Wed 6 Apr, 2011
Tags: food, Fun, recipes
Cooking is always more fun when it produces a flashy result. Shrimp Fra Diavolo, for instance, is delicious, easy, and impressive. Crepes Suzette takes the flaming pan to the breakfast table, where the fire is used to reduce the sauce immediately before serving, producing a lovely caramelized concoction.
The history behind the dish is somewhat controversial–the chef who reportedly invented it relayed some unlikely circumstances behind its first (royal) consumer–but it does have a fairly simple method of preparation.
The first part–the crepes–can be made according to whatever recipe you like.
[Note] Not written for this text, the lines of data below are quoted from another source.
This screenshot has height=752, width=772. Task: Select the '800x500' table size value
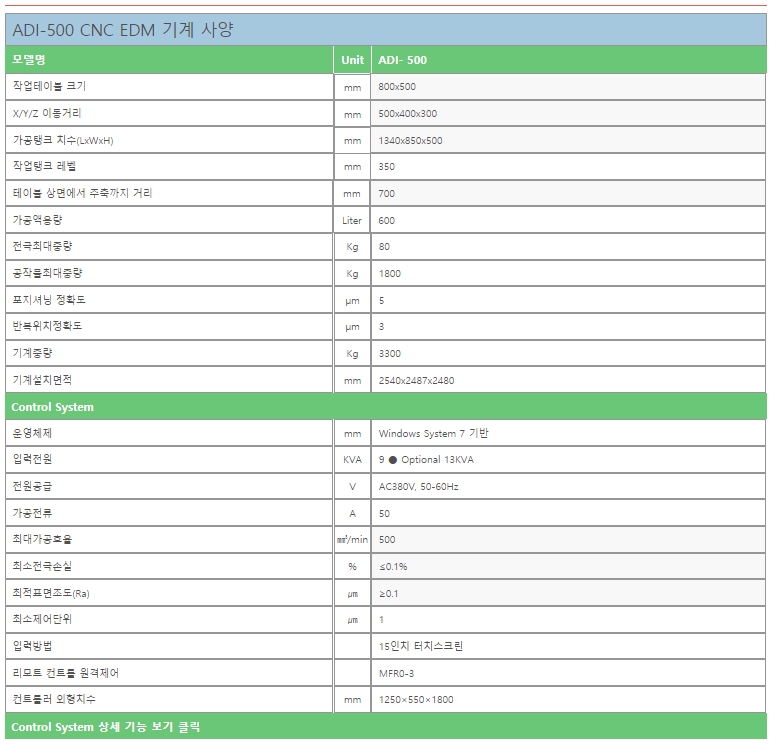point(397,88)
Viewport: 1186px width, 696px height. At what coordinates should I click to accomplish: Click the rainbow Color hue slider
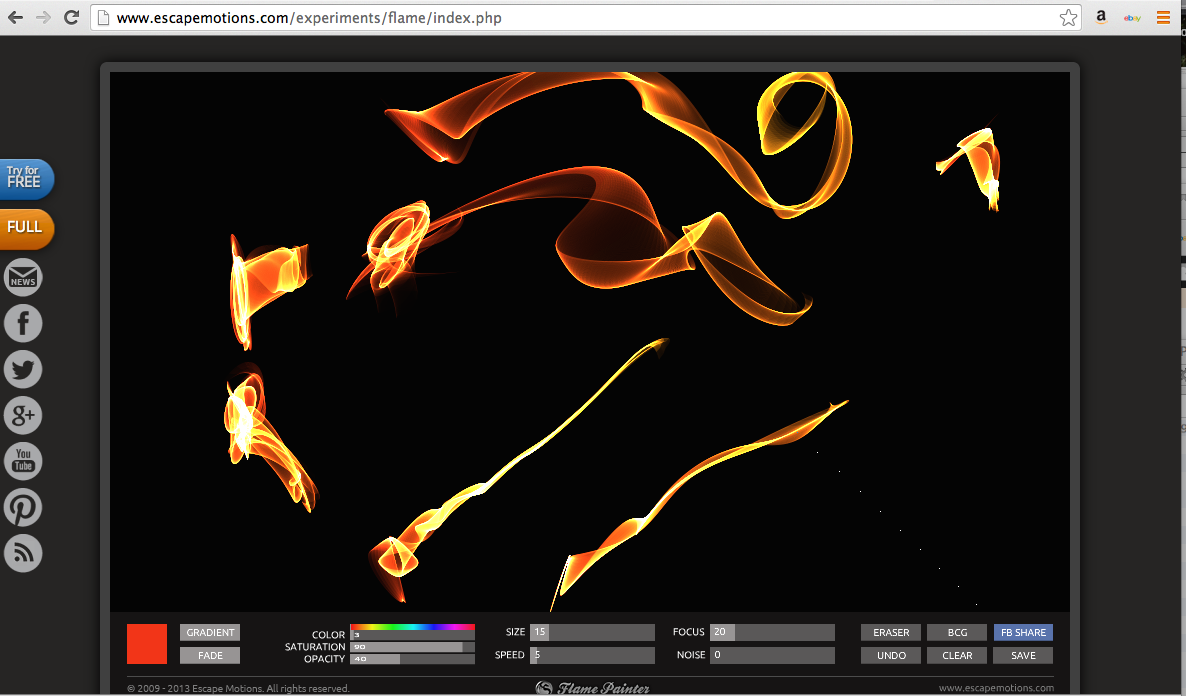coord(412,627)
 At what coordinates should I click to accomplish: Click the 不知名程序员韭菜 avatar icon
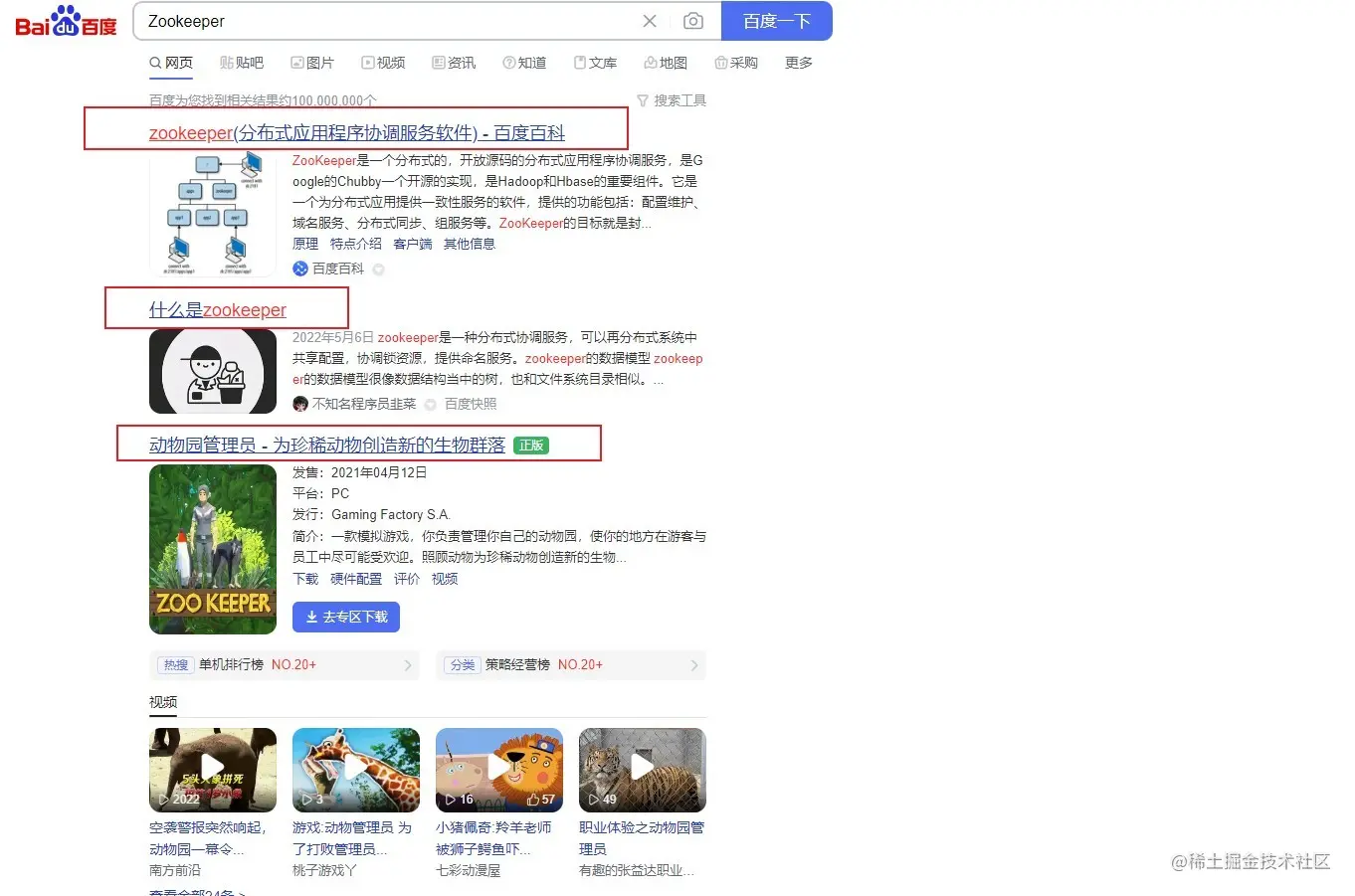[x=299, y=404]
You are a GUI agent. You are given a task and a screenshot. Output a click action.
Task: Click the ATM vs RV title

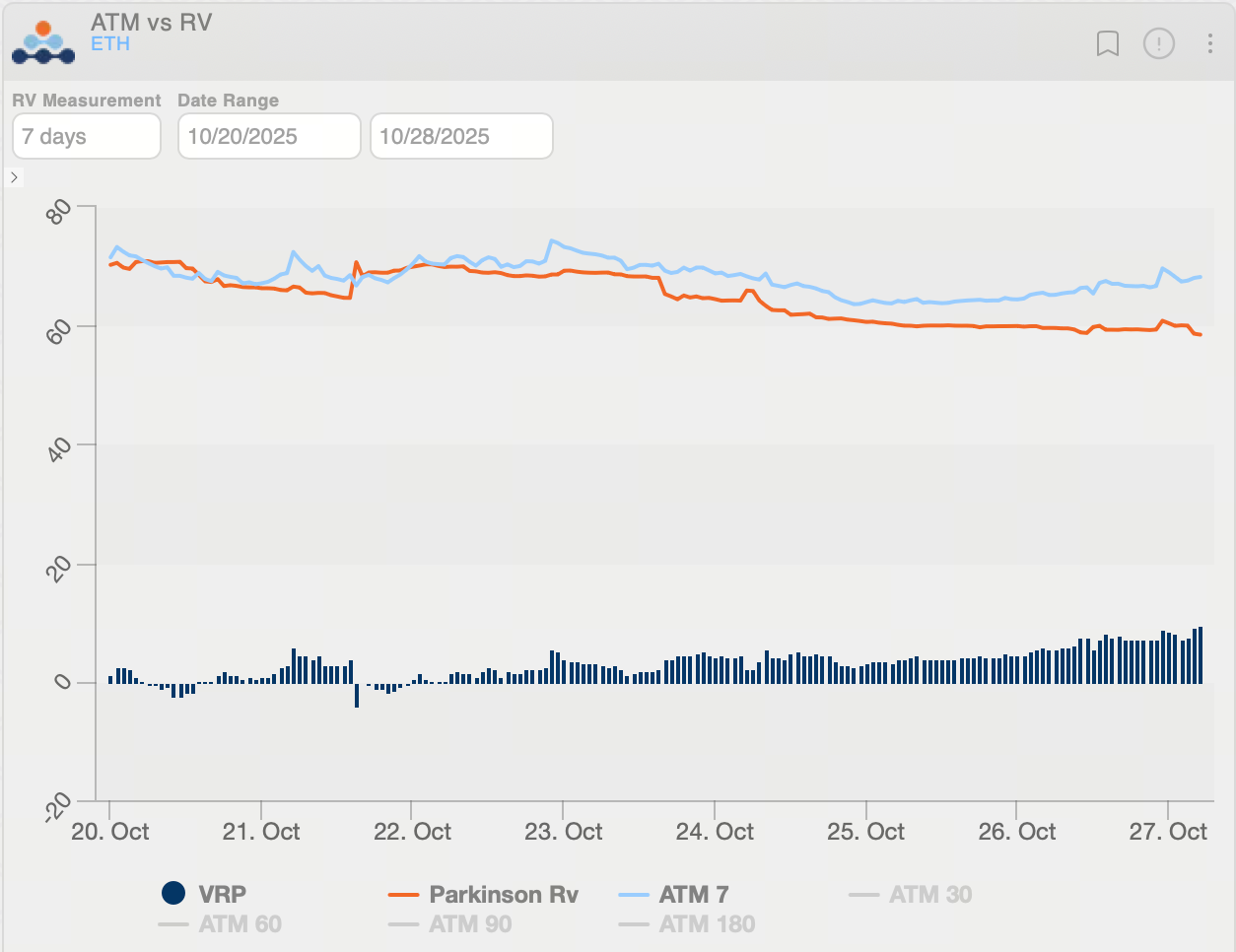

For instance:
2 tbs melted butter
Mix ingredients together; let the batter sit for several minutes to rest. Oil a crepe pan–other pans will work, but the result will not be nearly as good–and heat it; pour about 1/4c of the batter–five serving spoonfulls, about–into the pan; flip once things solidify a bit, and repeat the process until you have enough crepes to work with.
The ‘Suzette’ part involves an orange sauce, which consists of:
1/2 stick unsalted butter (4 tbs, approx)
3 tbs sugar
The juice of one orange, and the grated rind thereof
1/3 c Grand Marnier or comparable orange liqueur
Melt the butter in a large skillet, and when it starts foaming, dissolve the sugar in it. When smooth, add the juice and rind of the orange. Stir. Reduce the heat to a very low setting.
Fold four crepes in half. Add them one at a time to the pan, folding them in half again with tongs (so as not to burn your fingers). Work quickly to make sure the sauce ends up evenly distributed. Remove from heat, and add the liqueur; wait a moment for it to warm, then light with a match–preferably a long one, to avoid burning your fingers.
When the flames go out, decant the crepes onto plates and serve immediately.